Beginning with the line that holds "Image resolution: width=500", copy each line to the end of the records exactly, except the pictures.

━━━━━ DATA FOR THIS EXERCISE ━━━━━

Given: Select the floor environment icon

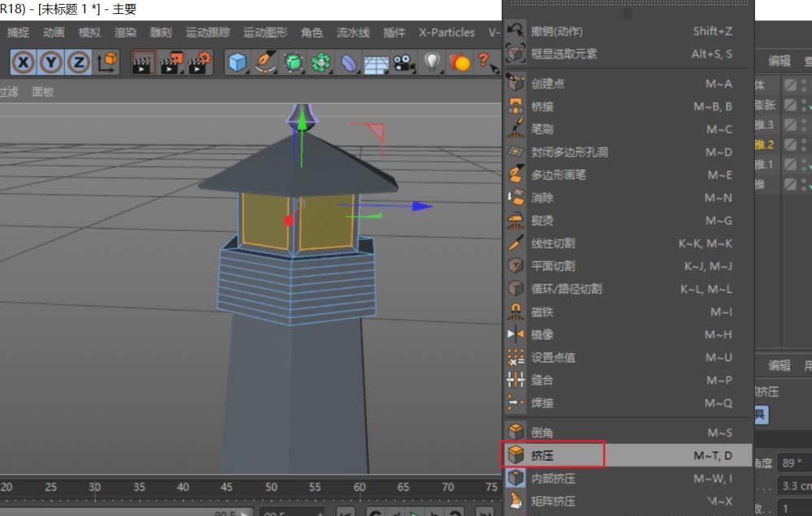Looking at the screenshot, I should [376, 62].
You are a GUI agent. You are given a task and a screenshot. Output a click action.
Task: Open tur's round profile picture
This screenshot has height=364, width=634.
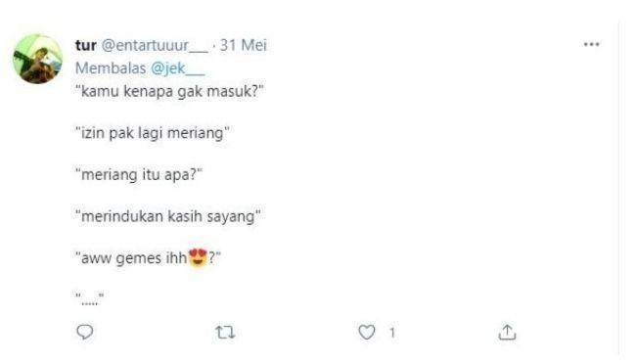(37, 59)
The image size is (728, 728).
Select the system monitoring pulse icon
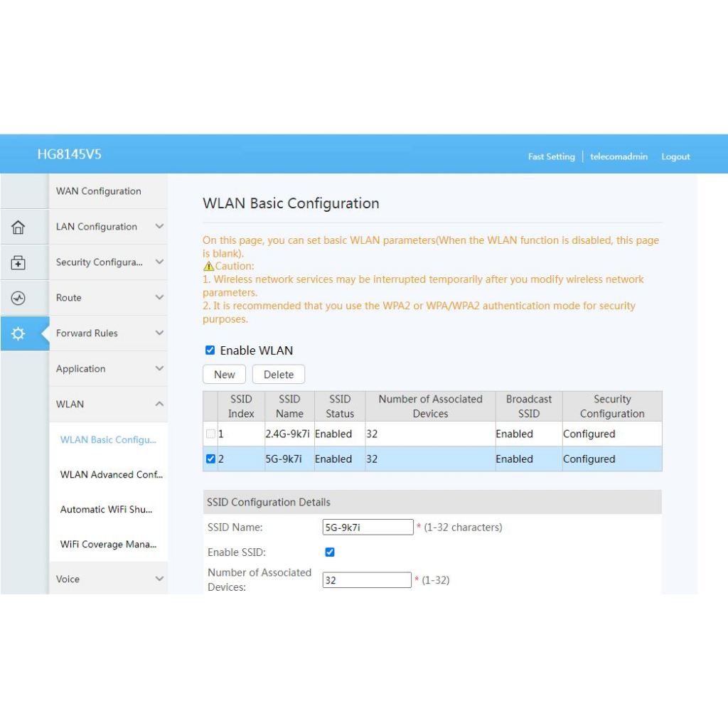18,299
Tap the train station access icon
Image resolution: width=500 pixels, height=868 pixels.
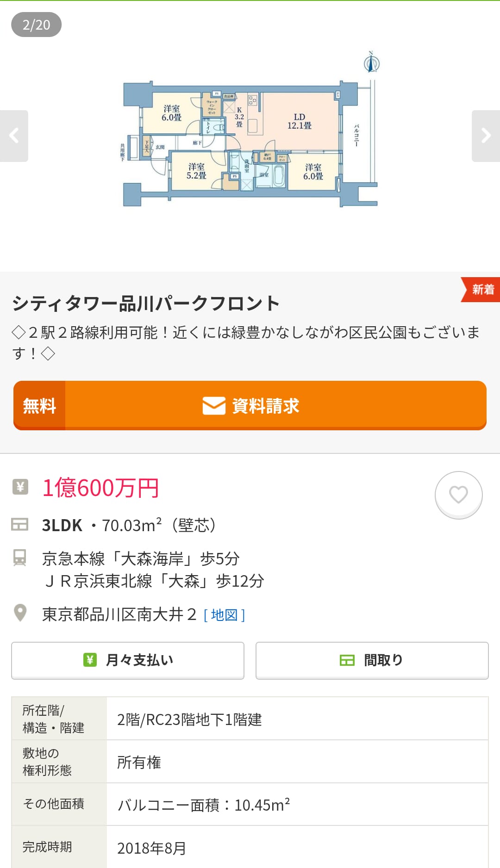(19, 558)
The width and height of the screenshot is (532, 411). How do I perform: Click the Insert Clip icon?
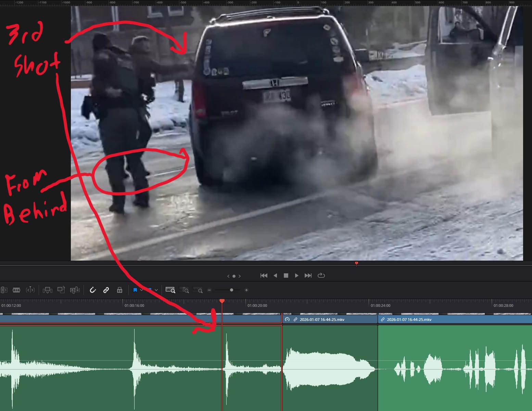click(47, 290)
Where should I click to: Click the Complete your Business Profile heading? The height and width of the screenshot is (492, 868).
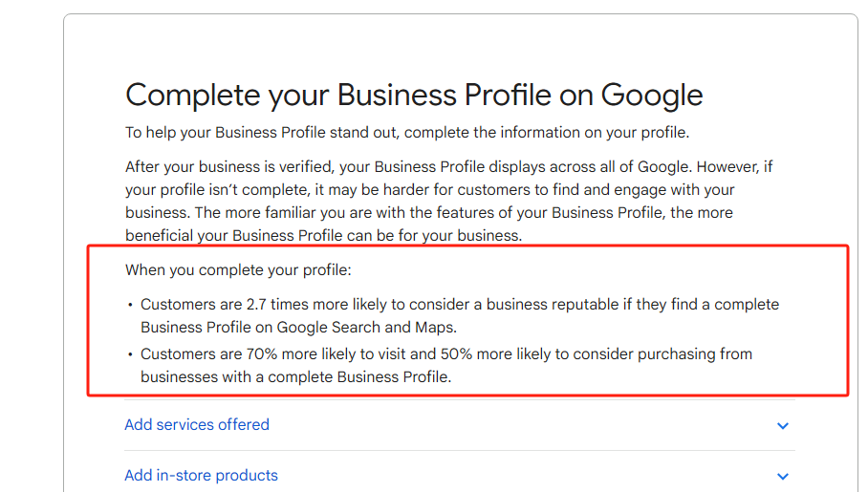pos(414,95)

━━━━━

SOLUTION TO THIS PROBLEM:
Image resolution: width=500 pixels, height=868 pixels.
(19, 558)
The width and height of the screenshot is (532, 411). How do I perform: Click the Insert Clip icon?
click(47, 290)
Where should I click to: Click the Complete your Business Profile heading? The height and width of the screenshot is (492, 868).
pos(414,95)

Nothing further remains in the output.